■ **Work to be completed**:
Reproduce exactly, and only, the lines below from the one containing "The height and width of the screenshot is (149, 202)." through the one containing "Task: Apply italic formatting to text".
═══ Data to use
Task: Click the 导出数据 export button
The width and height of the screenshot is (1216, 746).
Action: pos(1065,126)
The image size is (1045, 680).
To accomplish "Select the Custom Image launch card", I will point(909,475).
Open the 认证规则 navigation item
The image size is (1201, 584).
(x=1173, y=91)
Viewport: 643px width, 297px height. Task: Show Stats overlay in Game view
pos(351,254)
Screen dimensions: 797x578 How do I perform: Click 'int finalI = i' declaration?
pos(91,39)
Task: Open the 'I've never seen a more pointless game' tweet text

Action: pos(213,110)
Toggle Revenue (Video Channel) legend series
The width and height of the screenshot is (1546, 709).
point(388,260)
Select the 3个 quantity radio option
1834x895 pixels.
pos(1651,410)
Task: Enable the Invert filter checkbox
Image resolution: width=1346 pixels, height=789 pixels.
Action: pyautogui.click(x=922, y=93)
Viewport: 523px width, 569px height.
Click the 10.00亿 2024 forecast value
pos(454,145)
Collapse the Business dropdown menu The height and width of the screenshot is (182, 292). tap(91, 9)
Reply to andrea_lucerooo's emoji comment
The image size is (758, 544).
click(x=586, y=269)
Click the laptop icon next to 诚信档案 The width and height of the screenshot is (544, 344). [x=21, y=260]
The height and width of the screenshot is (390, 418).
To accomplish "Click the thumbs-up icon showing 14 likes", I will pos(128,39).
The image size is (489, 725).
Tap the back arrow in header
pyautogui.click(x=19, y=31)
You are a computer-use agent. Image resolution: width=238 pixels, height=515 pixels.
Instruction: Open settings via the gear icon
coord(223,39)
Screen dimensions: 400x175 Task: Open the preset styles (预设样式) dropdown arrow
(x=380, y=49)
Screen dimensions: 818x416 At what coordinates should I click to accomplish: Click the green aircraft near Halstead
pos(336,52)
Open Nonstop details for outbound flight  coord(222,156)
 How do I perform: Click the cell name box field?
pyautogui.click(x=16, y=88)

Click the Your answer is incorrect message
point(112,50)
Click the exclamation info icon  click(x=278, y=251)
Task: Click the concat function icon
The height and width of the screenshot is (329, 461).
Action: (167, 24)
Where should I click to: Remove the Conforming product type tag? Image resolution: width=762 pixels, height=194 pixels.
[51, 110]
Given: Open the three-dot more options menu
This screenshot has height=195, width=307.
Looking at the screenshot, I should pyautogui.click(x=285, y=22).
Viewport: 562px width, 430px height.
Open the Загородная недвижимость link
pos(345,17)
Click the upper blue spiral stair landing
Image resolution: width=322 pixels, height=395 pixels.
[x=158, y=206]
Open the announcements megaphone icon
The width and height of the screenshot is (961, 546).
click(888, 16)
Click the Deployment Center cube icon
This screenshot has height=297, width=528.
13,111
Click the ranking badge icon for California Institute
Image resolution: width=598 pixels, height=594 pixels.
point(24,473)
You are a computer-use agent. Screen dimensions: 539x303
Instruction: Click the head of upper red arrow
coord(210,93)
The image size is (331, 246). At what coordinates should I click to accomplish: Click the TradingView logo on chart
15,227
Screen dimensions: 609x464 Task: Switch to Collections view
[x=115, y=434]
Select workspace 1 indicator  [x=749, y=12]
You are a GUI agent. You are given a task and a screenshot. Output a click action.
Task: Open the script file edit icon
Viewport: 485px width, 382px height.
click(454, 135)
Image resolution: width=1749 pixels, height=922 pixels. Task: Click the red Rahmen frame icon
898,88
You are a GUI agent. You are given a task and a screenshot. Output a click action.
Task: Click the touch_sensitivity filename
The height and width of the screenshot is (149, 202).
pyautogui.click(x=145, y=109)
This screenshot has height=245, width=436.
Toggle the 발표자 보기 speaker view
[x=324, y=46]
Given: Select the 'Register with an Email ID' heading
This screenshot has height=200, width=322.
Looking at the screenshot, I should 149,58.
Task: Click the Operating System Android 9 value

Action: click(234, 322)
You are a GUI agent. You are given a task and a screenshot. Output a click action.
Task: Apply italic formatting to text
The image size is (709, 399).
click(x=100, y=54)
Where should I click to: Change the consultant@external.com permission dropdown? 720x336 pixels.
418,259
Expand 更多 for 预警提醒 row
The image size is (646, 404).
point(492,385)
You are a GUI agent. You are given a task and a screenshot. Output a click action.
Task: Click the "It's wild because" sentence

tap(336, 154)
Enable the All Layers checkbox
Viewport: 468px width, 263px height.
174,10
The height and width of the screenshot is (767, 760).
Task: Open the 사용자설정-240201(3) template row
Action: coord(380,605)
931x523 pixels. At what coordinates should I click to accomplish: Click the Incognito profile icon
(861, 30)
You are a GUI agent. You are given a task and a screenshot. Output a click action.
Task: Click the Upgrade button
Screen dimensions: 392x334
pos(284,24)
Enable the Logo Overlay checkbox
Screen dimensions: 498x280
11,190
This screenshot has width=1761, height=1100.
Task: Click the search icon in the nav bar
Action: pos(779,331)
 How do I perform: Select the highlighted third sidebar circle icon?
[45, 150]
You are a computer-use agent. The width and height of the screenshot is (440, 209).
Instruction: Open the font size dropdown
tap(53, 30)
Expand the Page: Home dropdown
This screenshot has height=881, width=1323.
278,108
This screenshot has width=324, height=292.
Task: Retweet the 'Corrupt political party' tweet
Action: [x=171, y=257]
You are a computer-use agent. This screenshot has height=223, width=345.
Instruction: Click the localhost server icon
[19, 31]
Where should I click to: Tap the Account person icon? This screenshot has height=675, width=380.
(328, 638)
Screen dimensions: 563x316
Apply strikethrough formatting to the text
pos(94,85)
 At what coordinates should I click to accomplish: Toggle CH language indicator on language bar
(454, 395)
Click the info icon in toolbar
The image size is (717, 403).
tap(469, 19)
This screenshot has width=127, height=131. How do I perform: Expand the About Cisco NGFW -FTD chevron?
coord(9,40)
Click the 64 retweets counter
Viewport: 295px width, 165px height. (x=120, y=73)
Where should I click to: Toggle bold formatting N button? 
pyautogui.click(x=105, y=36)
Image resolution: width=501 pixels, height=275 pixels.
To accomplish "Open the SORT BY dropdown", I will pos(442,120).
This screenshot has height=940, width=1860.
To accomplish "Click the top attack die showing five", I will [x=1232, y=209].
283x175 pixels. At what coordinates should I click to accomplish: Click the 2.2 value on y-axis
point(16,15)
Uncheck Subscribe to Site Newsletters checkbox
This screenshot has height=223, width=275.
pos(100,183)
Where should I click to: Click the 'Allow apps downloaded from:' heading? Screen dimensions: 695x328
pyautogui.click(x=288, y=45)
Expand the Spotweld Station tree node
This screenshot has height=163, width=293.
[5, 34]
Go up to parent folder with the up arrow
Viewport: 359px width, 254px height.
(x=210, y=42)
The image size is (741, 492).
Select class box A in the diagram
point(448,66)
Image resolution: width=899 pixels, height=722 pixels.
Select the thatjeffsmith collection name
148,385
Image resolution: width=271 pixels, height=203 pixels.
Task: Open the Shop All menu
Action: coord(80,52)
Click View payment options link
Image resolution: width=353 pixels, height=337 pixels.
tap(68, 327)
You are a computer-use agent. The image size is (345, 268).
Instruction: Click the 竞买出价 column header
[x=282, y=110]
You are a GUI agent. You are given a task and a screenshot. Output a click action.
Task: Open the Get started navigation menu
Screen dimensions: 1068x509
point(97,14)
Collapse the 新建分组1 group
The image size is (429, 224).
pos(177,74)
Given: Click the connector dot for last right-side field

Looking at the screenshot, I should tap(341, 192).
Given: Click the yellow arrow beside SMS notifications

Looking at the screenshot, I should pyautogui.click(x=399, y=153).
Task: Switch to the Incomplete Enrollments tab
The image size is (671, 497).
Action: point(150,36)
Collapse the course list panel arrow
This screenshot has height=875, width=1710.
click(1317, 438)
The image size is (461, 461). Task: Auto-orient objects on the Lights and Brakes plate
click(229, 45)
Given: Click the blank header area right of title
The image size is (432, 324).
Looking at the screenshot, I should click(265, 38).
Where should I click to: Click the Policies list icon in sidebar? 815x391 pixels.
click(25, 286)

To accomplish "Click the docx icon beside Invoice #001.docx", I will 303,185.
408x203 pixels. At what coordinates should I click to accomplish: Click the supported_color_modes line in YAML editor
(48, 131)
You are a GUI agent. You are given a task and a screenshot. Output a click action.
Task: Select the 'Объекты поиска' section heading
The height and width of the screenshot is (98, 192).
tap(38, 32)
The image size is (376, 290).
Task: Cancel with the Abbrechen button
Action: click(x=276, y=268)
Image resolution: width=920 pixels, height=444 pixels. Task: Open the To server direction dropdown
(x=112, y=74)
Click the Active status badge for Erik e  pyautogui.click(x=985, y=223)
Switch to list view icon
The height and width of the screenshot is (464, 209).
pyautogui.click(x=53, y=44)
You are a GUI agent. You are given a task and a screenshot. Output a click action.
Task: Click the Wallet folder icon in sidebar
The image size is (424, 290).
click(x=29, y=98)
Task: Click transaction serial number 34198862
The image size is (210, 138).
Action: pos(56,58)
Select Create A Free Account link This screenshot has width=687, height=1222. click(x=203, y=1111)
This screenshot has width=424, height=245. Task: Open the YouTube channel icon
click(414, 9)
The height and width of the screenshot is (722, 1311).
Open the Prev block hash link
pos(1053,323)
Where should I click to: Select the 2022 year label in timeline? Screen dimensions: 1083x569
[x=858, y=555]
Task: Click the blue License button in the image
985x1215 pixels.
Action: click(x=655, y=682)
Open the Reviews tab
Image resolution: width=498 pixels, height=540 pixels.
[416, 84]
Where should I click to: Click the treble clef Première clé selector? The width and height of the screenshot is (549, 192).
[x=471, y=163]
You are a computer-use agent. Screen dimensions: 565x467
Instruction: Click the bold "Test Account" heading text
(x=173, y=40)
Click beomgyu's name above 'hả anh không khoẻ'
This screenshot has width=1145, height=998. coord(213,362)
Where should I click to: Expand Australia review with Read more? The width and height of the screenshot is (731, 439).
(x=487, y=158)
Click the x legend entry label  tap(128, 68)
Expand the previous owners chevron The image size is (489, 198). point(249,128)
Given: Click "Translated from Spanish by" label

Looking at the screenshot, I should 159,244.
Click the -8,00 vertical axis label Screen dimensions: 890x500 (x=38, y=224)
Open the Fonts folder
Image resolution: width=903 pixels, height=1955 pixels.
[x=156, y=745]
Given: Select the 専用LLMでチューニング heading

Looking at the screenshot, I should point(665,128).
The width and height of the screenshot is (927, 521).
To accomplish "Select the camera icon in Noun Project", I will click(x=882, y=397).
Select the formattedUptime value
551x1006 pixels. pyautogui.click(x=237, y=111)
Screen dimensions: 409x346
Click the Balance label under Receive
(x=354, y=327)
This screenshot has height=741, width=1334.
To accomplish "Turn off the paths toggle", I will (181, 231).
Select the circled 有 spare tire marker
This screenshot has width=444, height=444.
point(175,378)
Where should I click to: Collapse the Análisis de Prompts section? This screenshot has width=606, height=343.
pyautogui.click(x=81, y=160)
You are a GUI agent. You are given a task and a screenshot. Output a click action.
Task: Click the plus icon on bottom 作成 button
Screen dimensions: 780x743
══════
■ **Final answer**:
The height and width of the screenshot is (149, 202).
pyautogui.click(x=145, y=109)
This screenshot has height=245, width=436.
Toggle the 발표자 보기 speaker view
[x=324, y=46]
Given: Select the 'Register with an Email ID' heading
This screenshot has height=200, width=322.
Looking at the screenshot, I should 149,58.
Task: Click the Operating System Android 9 value

Action: click(234, 322)
You are a GUI agent. You are given a task and a screenshot. Output a click action.
Task: Apply italic formatting to text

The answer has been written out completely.